_Il problema:_
Per favore, ricopia parola per parola dal testo sul politicamente corretto nei fumetti, riportato più sotto, tutto ciò che va da "Credo che nel" giù fino a "progresso in avanti.".

_Testo in esame:_
Un caro amico e collega che ricopre una carica editoriale importante per un popolare fumetto, in una recente telefonata, mi ha raccontato delle enormi difficoltà che giungono proprio da direttive imposte dall’alto, riguardanti il tema del “politicamente corretto”. Intere storie vengono riviste ed in parte ridisegnate perché al loro interno, con uno sforzo mentale di certosina paranoia, qualcuno ha supposto che potrebbe contenere immagini o frasi giudicate offensive per qualcun altro.

Naturalmente, queste sono solo alcune delle centinaia di paranoiche limitazioni imposte agli autori di fumetti…

Per contro però, nel vasto panorama di testate ed edizioni a fumetti, grazie al politically correct, sono sbocciate una miriade di serie impensabili fino a qualche decennio addietro. Fino a pochi giorni fa credevo che nessuno si scandalizzasse se l’eroico figaccione di turno si accompagna regolarmente ad un altro uomo o se la talaltra eroina sia teneramente fidanzata con una prosperosa amazzone magari afroamericana… Poi è arrivata l’uscita da premio Nobel per la stupidità di un esponente “politico” della destra che non riesce ad accettare che i nostri figli guardino un cartone animato come Peppa Pig denunciando il fatto che una compagna di scuola della famosa Peppa ha due mamme invece che una mamma ed un papà. Bisognerebbe proteggere i bambini da tale e tanta idiozia. O forse è politicamente scorretto dire “stupidità”, “idiozia”. Più corretto sarebbe dire paura. Censure ed epurazioni, scaturiscono dalla grande paura che determinati elementi possano deviare la linea moralistica; cioè del volere a tutti i costi imporre la propria morale al prossimo.

Credo che nel campo in cui opero, così come in altri campi, il benpensantismo isterico, sia in grado di creare danni difficilmente riparabili e brutture culturali che possono dissociare la “linea guida” dalla vita reale, dall’istinto e dall’“io” di alcuni. Là dove il politicamente corretto è stato un grande valore aggiunto grazie all’uscita nelle edicole di sopra menzionati fumetti in cui gli eroi o antieroi, le eroine o le antieroine sono multirazziali e l’omosessualità è raffigurata come una normale fetta della vita della comunità umana, la società ha fatto un notevole progresso in avanti.

_Voci del dataset:_
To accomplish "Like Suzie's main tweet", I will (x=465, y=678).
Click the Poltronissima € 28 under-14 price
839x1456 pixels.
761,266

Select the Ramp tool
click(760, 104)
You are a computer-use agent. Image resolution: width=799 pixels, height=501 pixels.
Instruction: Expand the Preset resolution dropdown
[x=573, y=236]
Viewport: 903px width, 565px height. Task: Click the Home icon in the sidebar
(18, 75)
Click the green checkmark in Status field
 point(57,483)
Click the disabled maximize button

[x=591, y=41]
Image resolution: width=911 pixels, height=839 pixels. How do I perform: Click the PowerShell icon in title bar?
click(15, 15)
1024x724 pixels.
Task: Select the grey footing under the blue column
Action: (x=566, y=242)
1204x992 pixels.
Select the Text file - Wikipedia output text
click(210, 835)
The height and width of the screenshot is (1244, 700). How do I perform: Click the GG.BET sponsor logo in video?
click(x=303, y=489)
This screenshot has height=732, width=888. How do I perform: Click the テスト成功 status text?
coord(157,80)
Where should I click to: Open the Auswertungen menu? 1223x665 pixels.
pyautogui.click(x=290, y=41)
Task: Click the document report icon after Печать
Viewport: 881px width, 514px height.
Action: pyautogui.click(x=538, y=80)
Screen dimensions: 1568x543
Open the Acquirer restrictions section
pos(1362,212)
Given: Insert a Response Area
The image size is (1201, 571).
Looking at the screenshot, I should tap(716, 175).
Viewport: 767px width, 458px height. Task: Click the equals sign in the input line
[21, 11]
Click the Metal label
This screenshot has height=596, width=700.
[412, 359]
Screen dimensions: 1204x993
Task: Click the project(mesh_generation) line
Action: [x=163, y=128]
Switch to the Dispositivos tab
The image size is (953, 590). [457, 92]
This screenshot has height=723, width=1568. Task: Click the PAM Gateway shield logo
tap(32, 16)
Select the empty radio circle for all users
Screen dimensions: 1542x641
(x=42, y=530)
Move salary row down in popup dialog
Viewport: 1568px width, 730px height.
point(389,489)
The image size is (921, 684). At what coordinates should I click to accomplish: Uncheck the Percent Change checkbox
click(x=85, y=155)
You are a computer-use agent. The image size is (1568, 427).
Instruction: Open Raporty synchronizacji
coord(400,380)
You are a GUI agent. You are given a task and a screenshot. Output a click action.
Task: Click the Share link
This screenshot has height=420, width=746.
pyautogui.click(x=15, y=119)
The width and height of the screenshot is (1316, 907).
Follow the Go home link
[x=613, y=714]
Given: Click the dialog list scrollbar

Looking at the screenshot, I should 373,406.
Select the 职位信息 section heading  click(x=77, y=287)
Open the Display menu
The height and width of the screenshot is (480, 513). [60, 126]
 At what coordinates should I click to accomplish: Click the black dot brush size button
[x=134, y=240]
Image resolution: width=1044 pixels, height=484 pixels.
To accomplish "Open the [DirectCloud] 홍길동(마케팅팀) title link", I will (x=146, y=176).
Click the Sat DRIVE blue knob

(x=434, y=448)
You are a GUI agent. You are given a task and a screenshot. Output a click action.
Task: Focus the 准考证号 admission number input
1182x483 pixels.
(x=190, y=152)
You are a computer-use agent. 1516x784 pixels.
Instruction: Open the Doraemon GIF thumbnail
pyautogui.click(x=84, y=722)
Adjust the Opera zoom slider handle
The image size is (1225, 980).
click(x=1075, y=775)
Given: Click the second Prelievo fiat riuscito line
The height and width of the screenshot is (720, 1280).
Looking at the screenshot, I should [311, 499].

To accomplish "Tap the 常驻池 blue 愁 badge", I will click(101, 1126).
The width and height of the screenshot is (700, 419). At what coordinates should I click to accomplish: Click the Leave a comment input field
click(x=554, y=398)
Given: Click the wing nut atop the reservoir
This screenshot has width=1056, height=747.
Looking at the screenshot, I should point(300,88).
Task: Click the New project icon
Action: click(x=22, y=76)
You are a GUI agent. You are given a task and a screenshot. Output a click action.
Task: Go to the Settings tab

_Soluzione del problema:_
Credo che nel campo in cui opero, così come in altri campi, il benpensantismo isterico, sia in grado di creare danni difficilmente riparabili e brutture culturali che possono dissociare la “linea guida” dalla vita reale, dall’istinto e dall’“io” di alcuni. Là dove il politicamente corretto è stato un grande valore aggiunto grazie all’uscita nelle edicole di sopra menzionati fumetti in cui gli eroi o antieroi, le eroine o le antieroine sono multirazziali e l’omosessualità è raffigurata come una normale fetta della vita della comunità umana, la società ha fatto un notevole progresso in avanti.